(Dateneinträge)

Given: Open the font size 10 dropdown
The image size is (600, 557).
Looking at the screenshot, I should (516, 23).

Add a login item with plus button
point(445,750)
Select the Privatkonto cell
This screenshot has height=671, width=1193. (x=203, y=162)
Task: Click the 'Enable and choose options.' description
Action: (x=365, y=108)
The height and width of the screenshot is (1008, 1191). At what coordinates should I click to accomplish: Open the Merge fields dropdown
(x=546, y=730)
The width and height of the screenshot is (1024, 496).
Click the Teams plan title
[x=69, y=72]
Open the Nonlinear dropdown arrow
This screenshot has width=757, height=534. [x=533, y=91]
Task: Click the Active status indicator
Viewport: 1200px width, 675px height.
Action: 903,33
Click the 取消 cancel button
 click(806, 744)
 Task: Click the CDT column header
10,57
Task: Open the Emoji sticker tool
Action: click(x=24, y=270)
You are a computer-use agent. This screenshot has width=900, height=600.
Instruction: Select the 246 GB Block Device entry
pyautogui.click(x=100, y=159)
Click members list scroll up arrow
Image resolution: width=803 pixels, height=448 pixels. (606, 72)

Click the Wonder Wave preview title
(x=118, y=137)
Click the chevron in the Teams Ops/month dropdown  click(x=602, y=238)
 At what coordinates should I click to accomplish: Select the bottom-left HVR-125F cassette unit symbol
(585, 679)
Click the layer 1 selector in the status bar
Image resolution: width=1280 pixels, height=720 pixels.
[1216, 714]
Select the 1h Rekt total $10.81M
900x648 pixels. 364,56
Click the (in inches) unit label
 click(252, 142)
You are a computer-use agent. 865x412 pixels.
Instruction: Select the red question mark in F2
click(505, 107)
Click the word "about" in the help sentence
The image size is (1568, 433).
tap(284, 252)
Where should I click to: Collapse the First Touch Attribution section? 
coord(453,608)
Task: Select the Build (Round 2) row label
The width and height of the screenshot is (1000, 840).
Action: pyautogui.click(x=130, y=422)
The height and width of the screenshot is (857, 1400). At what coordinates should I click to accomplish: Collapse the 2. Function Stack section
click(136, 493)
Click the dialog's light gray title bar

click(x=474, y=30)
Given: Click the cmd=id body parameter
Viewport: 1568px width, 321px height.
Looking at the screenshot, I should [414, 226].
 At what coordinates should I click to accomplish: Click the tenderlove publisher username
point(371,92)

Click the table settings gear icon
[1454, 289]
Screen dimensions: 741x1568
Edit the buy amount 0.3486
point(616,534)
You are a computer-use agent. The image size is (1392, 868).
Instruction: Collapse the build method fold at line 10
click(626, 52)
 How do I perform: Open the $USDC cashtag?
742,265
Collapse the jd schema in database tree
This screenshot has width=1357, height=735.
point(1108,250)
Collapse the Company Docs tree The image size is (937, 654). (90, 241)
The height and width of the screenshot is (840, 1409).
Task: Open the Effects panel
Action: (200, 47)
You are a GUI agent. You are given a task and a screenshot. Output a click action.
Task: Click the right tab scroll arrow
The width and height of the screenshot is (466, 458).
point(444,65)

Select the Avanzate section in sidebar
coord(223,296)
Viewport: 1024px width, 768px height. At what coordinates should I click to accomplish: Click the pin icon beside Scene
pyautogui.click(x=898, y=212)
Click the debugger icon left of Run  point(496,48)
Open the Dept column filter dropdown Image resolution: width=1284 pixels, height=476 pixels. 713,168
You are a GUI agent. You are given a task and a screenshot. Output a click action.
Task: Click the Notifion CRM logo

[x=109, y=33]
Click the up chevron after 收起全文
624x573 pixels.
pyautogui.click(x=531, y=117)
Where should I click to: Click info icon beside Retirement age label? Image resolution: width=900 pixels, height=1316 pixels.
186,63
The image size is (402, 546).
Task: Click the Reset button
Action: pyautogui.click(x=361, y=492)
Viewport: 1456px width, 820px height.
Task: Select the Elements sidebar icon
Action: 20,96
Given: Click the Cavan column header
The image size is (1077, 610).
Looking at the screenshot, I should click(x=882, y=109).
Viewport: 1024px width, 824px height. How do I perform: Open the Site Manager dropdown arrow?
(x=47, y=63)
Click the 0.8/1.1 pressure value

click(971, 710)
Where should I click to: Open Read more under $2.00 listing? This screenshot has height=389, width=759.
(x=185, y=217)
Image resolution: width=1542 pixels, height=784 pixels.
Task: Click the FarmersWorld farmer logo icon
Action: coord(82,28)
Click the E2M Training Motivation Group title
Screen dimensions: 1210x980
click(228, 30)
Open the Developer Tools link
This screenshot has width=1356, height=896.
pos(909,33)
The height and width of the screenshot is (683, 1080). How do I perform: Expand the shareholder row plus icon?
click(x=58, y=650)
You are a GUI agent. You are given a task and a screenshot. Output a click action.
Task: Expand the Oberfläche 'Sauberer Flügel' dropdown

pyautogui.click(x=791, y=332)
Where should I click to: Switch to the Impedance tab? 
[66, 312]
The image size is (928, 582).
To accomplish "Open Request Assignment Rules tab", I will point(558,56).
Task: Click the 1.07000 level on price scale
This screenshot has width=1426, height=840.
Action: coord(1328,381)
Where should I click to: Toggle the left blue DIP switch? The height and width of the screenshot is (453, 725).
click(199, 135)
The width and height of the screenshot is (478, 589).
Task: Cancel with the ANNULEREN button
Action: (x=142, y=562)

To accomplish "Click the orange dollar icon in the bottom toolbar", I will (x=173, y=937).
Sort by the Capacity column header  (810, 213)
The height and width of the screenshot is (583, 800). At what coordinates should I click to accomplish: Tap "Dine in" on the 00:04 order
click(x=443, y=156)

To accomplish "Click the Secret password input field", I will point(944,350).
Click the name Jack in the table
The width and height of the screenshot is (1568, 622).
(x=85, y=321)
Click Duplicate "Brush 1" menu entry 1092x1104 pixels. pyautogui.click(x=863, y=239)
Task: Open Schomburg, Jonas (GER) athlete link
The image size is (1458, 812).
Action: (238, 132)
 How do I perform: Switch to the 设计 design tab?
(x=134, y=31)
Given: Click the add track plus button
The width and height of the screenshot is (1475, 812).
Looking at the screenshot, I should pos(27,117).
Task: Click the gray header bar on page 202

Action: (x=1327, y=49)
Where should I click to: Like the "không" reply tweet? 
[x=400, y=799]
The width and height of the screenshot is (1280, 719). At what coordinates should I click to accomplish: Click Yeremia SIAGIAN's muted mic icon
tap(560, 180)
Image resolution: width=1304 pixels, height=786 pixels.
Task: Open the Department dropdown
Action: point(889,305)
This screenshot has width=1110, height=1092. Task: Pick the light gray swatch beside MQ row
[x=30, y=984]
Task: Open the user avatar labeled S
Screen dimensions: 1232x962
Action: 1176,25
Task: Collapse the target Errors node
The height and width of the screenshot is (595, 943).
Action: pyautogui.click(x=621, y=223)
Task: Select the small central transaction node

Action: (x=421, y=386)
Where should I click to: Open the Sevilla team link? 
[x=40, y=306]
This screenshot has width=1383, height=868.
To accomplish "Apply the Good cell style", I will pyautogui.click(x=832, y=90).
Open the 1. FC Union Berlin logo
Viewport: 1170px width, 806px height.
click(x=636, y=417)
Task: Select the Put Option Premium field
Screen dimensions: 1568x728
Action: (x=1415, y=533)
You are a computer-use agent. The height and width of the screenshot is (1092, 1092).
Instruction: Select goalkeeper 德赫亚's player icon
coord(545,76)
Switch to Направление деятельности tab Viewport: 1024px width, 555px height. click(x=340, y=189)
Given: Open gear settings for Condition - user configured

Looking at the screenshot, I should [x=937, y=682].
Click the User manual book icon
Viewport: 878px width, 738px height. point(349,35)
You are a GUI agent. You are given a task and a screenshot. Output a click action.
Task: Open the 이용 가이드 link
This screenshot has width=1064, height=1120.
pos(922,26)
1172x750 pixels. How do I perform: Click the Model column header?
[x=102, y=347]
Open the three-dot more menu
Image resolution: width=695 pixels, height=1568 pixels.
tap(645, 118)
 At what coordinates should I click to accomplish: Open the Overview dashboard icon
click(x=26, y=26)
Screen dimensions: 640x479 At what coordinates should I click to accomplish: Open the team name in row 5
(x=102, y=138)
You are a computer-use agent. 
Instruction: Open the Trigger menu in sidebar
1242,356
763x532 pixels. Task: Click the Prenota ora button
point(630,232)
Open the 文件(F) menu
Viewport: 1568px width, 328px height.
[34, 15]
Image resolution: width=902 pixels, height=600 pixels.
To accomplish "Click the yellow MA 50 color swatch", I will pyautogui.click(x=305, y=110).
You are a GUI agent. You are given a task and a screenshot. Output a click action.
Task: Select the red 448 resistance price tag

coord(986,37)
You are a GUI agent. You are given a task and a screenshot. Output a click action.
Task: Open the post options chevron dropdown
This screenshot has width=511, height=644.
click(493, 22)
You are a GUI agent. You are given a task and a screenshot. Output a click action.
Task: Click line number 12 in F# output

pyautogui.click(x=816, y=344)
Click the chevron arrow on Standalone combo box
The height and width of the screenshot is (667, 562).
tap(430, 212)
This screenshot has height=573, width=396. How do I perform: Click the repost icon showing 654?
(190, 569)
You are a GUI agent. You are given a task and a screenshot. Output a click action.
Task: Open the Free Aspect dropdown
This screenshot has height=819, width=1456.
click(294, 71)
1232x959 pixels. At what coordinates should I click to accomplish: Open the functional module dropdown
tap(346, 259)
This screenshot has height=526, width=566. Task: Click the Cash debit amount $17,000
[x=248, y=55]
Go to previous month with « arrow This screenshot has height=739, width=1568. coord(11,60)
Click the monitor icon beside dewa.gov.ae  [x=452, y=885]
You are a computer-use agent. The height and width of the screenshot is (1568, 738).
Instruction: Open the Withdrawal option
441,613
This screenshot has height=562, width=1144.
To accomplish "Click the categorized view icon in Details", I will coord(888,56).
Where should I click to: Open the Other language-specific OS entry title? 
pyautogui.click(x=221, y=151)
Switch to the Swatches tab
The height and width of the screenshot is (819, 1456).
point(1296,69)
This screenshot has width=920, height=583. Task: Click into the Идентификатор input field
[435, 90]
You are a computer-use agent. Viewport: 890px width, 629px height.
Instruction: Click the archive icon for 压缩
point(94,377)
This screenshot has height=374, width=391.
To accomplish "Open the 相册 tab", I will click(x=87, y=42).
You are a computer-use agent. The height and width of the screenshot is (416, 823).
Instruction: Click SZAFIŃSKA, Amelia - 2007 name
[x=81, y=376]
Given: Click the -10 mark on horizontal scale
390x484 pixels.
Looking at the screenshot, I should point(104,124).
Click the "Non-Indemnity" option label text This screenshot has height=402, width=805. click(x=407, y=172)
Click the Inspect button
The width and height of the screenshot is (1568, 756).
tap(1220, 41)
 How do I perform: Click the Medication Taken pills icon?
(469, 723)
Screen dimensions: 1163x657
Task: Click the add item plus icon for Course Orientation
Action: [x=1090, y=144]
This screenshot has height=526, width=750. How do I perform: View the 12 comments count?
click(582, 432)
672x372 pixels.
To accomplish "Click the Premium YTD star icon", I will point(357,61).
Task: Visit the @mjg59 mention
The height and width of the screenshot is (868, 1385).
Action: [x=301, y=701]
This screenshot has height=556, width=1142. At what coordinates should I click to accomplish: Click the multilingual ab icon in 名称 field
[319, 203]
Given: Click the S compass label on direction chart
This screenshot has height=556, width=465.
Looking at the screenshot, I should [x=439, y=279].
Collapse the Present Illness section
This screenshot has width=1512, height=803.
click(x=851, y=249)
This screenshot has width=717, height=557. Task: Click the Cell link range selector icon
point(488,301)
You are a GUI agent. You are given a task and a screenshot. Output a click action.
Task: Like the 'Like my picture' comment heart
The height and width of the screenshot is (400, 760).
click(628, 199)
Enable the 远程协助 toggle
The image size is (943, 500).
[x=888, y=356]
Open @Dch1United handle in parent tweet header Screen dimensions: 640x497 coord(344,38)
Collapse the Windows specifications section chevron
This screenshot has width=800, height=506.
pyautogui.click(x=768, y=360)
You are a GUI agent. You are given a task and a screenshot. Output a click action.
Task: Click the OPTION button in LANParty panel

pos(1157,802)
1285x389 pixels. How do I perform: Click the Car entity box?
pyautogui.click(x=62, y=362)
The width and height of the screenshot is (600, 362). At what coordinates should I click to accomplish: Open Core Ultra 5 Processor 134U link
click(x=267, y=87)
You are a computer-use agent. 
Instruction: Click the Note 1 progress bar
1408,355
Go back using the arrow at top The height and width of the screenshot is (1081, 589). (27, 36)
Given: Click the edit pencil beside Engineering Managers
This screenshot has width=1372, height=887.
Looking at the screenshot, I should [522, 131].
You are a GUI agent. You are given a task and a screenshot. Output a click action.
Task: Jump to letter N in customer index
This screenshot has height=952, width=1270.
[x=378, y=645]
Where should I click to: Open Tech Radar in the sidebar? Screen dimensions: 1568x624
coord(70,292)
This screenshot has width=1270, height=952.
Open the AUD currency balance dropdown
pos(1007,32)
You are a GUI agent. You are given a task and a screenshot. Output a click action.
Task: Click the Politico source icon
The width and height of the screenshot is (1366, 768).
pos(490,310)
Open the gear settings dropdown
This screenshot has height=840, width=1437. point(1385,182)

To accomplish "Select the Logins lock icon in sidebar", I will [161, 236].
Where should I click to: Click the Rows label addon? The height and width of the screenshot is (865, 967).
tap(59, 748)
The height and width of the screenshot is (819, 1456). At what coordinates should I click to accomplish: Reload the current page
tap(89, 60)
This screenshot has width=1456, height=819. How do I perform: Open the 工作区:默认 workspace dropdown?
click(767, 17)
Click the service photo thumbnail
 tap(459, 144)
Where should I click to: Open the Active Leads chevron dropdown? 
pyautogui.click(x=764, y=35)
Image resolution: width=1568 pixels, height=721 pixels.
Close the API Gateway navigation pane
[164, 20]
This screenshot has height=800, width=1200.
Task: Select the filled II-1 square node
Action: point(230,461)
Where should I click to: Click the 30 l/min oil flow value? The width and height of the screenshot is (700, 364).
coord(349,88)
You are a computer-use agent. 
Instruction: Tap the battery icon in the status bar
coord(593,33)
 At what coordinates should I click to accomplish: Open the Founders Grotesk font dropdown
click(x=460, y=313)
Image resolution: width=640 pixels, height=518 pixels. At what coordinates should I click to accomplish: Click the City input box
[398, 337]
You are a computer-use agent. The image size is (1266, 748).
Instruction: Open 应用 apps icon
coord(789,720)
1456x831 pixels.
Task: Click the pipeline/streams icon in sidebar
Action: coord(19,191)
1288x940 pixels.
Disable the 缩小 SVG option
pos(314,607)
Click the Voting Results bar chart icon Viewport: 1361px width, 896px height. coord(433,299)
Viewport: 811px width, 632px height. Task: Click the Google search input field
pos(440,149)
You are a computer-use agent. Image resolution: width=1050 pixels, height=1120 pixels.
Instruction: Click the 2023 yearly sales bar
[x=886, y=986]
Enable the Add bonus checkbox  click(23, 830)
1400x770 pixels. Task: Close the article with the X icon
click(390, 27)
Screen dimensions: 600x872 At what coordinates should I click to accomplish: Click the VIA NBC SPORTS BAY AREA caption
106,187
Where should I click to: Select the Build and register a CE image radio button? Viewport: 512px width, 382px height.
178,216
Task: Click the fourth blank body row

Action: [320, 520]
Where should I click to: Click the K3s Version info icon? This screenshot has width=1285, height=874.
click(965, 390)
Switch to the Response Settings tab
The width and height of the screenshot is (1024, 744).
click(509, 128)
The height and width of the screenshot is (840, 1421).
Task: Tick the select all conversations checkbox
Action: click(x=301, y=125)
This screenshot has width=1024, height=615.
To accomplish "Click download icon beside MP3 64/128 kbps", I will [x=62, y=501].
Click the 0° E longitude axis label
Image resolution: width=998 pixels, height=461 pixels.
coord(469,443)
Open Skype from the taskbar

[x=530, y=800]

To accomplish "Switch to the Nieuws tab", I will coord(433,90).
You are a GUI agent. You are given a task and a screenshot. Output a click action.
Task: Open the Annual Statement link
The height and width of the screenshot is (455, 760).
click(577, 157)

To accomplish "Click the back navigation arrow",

(AUFGABENSTELLUNG):
Gib die Zeilen von der Zeile mit „This screenshot has width=1456, height=819.“ bis einschließlich der Zeile mit „click(390, 27)“ unverändert wieder.

(LÖSUNG DER ÜBUNG):
This screenshot has width=1456, height=819. How do I perform: Open the 工作区:默认 workspace dropdown?
click(767, 17)
Click the service photo thumbnail
 tap(459, 144)
Where should I click to: Open the Active Leads chevron dropdown? 
pyautogui.click(x=764, y=35)
Image resolution: width=1568 pixels, height=721 pixels.
Close the API Gateway navigation pane
[164, 20]
This screenshot has height=800, width=1200.
Task: Select the filled II-1 square node
Action: point(230,461)
Where should I click to: Click the 30 l/min oil flow value? The width and height of the screenshot is (700, 364).
coord(349,88)
You are a computer-use agent. 
Instruction: Tap the battery icon in the status bar
coord(593,33)
 At what coordinates should I click to accomplish: Open the Founders Grotesk font dropdown
click(x=460, y=313)
Image resolution: width=640 pixels, height=518 pixels. At what coordinates should I click to accomplish: Click the City input box
[398, 337]
You are a computer-use agent. The image size is (1266, 748).
Instruction: Open 应用 apps icon
coord(789,720)
1456x831 pixels.
Task: Click the pipeline/streams icon in sidebar
Action: coord(19,191)
1288x940 pixels.
Disable the 缩小 SVG option
pos(314,607)
Click the Voting Results bar chart icon Viewport: 1361px width, 896px height. coord(433,299)
Viewport: 811px width, 632px height. Task: Click the Google search input field
pos(440,149)
You are a computer-use agent. Image resolution: width=1050 pixels, height=1120 pixels.
Instruction: Click the 2023 yearly sales bar
[x=886, y=986]
Enable the Add bonus checkbox  click(23, 830)
1400x770 pixels. Task: Close the article with the X icon
click(390, 27)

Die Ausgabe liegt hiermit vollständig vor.